Оуэн молча наблюдает за мной. Мисс Айвз на заднем плане вещает о Пулитцеровской премии и каноне американской литературы.
– Пейтон? – снова зовет он.
Скажи что-нибудь.
Но я не могу подобрать правильных слов. Или вообще слов.
– Тебе плохо?
Оуэн кладет руку на мое запястье, и она в совокупности с шершавостью кончиков пальцев успокаивает меня.
– Я в порядке, – бормочу я. – Голова закружилась.
Его рука все еще лежит на моем запястье, и я позволяю давлению его пальцев, перемещающихся вверх-вниз по точке пульса, вытащить меня из-под обломков тоннеля.
– Тебе надо в медкабинет. Я отведу тебя.
Рука Оуэна исчезает с моего запястья и перемещается к спинке стула, когда он разворачивается к передней части кабинета. Он пытается привлечь внимание мисс Айвз.

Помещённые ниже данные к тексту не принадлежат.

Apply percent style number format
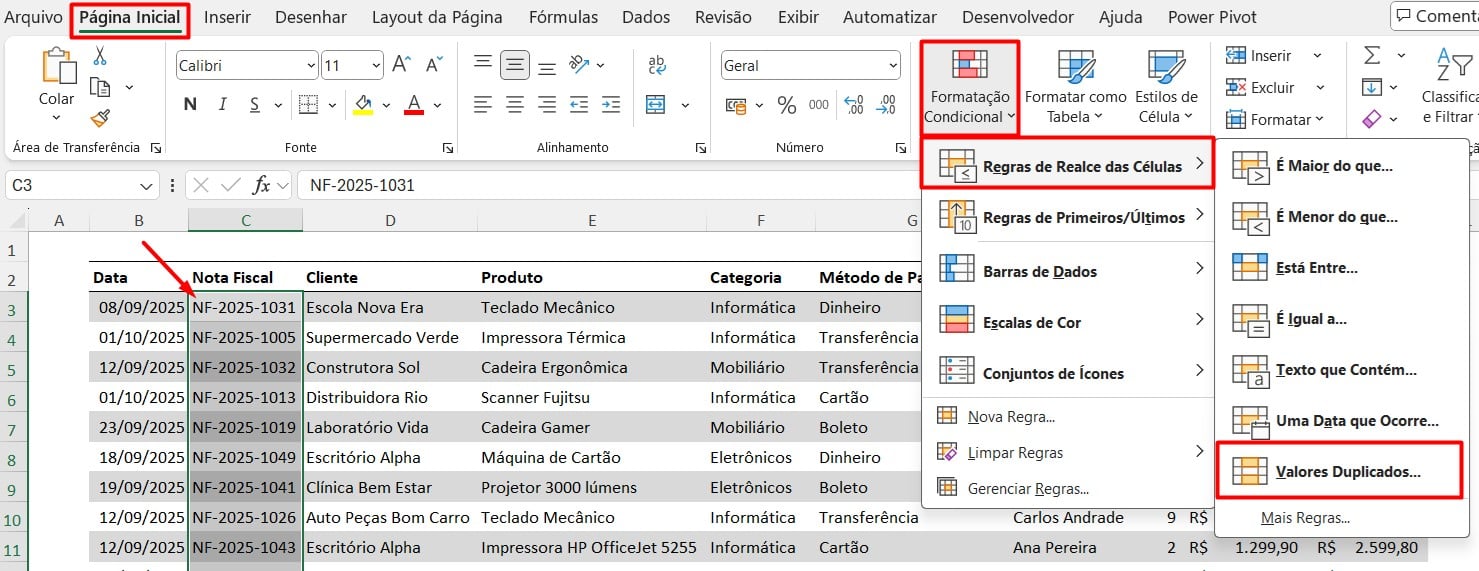1479x571 pixels. point(787,105)
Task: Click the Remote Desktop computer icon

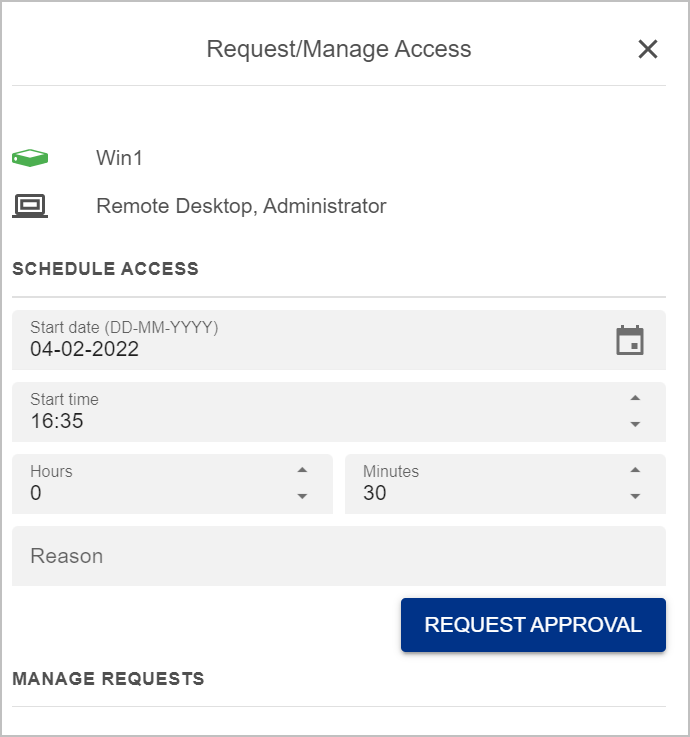Action: [30, 206]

– Пожалуйста, не надо, – шепчу я.
Он склоняется над партой и тихо говорит:
– Такое ощущение, что ты сейчас упадешь в обморок.
– Я в порядке. Клянусь.
Это не так, и он знает.
Мисс Айвз записывает на доске имя.
– Автор, Тим О’Брайен, единственный в своем подразделении выжил во Вьетнамской войне.
Как и Хоук.
– В своей книге он делится рассказами об умерших солдатах – людях, которых он никогда не забудет.
Как папа, Руди, Дух и Большой Джон – разведчики, погибшие в тоннеле.
– О’Брайен рассказывает нам о предметах, которые солдаты носили с собой – памятные вещи и напоминания о доме, например, фотографии и письма.
Мисс Айвз продолжает говорить, но я ничего не понимаю.
Что носил с собой папа?
Взгляд Оуэна устремляется к помятой книге.
– Это из-за книги, верно? – шепчет он, подаваясь вперед. – Вот почему ты такая бледная. Из-за папы?